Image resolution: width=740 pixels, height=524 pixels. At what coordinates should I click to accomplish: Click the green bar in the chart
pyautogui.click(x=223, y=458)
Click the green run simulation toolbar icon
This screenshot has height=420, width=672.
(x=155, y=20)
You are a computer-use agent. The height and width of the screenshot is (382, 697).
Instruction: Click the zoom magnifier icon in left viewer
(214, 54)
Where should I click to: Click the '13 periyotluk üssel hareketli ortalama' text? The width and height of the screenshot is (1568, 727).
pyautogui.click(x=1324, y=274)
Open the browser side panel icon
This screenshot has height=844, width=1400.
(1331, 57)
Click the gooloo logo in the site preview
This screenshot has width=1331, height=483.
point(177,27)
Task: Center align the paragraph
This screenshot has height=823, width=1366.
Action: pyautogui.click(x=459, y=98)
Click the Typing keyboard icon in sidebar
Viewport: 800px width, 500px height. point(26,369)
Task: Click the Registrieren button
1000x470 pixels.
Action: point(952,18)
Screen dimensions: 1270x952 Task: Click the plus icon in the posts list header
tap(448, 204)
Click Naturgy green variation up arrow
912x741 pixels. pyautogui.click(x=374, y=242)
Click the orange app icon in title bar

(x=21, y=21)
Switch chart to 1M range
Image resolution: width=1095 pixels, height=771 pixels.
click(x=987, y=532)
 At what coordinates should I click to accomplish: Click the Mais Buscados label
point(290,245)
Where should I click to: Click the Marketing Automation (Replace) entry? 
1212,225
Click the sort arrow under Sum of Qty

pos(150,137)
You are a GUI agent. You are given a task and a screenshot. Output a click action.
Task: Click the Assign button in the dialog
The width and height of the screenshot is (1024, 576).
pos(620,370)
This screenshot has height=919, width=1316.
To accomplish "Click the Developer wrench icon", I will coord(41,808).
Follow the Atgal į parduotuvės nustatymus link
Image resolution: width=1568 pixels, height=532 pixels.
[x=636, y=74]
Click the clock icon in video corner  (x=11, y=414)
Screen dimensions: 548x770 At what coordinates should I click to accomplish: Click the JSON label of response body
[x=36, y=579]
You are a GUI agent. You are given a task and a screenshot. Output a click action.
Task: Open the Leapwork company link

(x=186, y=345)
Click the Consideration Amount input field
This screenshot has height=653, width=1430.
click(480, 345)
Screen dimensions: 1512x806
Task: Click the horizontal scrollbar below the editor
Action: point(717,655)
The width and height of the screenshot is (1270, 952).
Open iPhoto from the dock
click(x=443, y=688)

*TRY IT*
The reply should restate the records above in full, character for character.

*COMPLETED EXERCISE*
Image resolution: width=740 pixels, height=524 pixels. At what coordinates should I click to accomplish: Click the green bar in the chart
pyautogui.click(x=223, y=458)
Click the green run simulation toolbar icon
This screenshot has height=420, width=672.
(x=155, y=20)
You are a computer-use agent. The height and width of the screenshot is (382, 697).
Instruction: Click the zoom magnifier icon in left viewer
(214, 54)
Where should I click to: Click the '13 periyotluk üssel hareketli ortalama' text? The width and height of the screenshot is (1568, 727).
pyautogui.click(x=1324, y=274)
Open the browser side panel icon
This screenshot has height=844, width=1400.
(1331, 57)
Click the gooloo logo in the site preview
This screenshot has width=1331, height=483.
point(177,27)
Task: Center align the paragraph
This screenshot has height=823, width=1366.
Action: pyautogui.click(x=459, y=98)
Click the Typing keyboard icon in sidebar
Viewport: 800px width, 500px height. point(26,369)
Task: Click the Registrieren button
1000x470 pixels.
Action: point(952,18)
Screen dimensions: 1270x952 Task: Click the plus icon in the posts list header
tap(448, 204)
Click Naturgy green variation up arrow
912x741 pixels. pyautogui.click(x=374, y=242)
Click the orange app icon in title bar

(x=21, y=21)
Switch chart to 1M range
Image resolution: width=1095 pixels, height=771 pixels.
click(x=987, y=532)
 At what coordinates should I click to accomplish: Click the Mais Buscados label
point(290,245)
Where should I click to: Click the Marketing Automation (Replace) entry? 
1212,225
Click the sort arrow under Sum of Qty

pos(150,137)
You are a GUI agent. You are given a task and a screenshot. Output a click action.
Task: Click the Assign button in the dialog
The width and height of the screenshot is (1024, 576).
pos(620,370)
This screenshot has height=919, width=1316.
To accomplish "Click the Developer wrench icon", I will coord(41,808).
Follow the Atgal į parduotuvės nustatymus link
Image resolution: width=1568 pixels, height=532 pixels.
[x=636, y=74]
Click the clock icon in video corner  (x=11, y=414)
Screen dimensions: 548x770 At what coordinates should I click to accomplish: Click the JSON label of response body
[x=36, y=579]
You are a GUI agent. You are given a task and a screenshot. Output a click action.
Task: Open the Leapwork company link

(x=186, y=345)
Click the Consideration Amount input field
This screenshot has height=653, width=1430.
click(480, 345)
Screen dimensions: 1512x806
Task: Click the horizontal scrollbar below the editor
Action: point(717,655)
The width and height of the screenshot is (1270, 952).
Open iPhoto from the dock
click(x=443, y=688)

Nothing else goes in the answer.